Your task:
Repeat the records word for word, from their first line through the line containing "will [16, 109].", both included.

Extracted data:
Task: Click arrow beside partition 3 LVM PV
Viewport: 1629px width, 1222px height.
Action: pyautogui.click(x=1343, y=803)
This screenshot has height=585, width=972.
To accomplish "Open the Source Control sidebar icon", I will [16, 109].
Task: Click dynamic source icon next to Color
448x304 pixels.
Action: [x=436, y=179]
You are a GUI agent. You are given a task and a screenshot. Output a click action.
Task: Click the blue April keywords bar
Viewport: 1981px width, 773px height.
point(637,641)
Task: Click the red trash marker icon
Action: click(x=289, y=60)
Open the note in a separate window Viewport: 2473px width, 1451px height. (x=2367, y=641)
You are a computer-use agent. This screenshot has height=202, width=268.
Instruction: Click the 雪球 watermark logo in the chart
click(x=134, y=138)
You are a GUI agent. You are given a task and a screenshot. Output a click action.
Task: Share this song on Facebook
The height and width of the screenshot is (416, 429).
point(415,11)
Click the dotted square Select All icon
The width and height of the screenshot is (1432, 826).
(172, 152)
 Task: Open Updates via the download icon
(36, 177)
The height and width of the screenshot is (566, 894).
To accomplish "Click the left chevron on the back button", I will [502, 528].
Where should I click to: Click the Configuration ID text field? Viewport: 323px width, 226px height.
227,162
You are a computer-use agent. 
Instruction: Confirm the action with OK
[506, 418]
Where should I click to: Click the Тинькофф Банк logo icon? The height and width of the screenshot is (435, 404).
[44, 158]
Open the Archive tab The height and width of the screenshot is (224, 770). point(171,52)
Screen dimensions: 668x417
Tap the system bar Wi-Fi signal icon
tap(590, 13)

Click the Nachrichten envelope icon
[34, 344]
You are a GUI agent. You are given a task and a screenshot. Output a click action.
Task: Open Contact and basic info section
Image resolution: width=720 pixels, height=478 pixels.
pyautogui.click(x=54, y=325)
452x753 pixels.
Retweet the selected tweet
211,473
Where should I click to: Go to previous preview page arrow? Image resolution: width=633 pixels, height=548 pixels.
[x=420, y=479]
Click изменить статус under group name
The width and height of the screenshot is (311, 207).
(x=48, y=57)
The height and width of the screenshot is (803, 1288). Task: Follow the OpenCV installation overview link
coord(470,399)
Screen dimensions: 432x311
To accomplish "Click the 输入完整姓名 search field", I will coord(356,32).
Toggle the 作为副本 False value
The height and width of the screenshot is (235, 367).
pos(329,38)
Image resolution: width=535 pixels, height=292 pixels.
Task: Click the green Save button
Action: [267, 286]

The reply:
Task: Click arrow beside partition 3 LVM PV
Viewport: 1629px width, 1222px height.
Action: pyautogui.click(x=1343, y=803)
This screenshot has height=585, width=972.
To accomplish "Open the Source Control sidebar icon", I will [16, 109].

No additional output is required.